Items listed in a dataset

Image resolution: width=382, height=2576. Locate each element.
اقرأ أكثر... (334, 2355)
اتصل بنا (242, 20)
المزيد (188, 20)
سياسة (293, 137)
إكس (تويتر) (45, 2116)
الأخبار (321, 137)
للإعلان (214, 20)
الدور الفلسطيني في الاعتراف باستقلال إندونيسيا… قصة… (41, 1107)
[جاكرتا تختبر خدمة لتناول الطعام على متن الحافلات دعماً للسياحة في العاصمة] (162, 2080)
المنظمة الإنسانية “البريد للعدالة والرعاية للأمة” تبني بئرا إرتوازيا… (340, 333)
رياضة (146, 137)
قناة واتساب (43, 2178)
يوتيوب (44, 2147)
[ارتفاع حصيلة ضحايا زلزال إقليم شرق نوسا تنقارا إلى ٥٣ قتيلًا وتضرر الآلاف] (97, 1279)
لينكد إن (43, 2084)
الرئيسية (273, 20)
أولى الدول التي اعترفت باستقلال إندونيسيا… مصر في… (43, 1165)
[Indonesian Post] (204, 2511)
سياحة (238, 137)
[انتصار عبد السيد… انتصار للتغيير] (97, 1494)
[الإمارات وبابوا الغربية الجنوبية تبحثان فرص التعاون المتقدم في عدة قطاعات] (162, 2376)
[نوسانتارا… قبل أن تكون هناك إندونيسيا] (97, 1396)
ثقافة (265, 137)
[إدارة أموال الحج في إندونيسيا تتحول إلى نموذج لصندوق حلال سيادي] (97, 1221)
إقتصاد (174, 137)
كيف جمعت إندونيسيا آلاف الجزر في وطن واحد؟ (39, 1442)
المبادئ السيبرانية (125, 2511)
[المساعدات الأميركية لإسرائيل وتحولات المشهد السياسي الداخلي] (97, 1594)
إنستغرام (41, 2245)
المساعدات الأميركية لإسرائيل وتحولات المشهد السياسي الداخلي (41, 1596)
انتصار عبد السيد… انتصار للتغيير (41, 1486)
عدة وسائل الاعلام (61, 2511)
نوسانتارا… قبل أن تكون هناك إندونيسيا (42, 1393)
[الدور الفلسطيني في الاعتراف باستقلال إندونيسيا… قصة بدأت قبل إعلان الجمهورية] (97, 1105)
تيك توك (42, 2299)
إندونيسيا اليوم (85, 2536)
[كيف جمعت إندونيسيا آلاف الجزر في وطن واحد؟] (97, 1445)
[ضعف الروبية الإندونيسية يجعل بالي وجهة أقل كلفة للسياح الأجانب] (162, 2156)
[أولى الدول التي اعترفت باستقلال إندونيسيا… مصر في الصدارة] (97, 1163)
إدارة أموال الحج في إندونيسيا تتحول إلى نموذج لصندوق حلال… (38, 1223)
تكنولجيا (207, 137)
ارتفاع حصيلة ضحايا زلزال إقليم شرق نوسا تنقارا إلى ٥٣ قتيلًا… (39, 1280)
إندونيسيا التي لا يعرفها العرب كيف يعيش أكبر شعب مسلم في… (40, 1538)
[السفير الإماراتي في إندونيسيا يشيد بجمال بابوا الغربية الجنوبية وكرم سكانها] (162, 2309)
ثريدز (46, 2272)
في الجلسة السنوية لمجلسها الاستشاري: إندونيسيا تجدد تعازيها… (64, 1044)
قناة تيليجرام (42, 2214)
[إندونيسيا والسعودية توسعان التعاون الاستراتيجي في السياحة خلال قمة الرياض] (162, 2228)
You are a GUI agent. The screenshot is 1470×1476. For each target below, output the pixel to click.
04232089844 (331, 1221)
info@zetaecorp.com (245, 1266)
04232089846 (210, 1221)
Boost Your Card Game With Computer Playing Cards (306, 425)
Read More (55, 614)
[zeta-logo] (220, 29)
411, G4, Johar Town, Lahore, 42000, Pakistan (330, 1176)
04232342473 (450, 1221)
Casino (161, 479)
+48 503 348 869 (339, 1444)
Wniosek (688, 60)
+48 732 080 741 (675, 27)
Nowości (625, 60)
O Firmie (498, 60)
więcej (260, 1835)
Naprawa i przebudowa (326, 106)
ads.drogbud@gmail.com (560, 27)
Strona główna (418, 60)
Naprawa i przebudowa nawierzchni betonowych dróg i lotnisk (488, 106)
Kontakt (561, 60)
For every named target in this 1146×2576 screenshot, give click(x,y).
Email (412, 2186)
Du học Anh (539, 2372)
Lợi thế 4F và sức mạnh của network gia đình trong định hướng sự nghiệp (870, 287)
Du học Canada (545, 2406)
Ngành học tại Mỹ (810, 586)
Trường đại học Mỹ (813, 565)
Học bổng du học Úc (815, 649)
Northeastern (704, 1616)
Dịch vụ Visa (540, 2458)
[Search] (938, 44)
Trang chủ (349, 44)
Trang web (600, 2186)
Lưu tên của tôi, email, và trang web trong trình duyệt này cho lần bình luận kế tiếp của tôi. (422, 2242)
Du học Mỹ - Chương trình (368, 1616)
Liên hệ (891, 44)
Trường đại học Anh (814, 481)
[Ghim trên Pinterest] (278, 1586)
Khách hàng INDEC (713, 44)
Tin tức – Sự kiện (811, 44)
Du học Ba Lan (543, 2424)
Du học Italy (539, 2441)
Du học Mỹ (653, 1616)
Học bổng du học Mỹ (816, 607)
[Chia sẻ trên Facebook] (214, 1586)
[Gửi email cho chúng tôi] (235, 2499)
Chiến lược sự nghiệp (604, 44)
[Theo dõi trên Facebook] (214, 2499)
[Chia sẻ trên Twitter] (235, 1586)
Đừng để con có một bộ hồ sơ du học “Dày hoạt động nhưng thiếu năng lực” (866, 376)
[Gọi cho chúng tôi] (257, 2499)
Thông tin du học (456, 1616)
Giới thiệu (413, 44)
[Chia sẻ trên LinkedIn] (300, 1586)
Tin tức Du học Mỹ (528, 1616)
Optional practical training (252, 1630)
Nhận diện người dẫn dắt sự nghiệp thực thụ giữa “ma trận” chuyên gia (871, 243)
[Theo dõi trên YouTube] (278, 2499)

→ **WHAT THE TASK ASKS**: Report how many lines in this data include the string "Theo", and nothing else.

→ **WRITTEN RESPONSE**: 2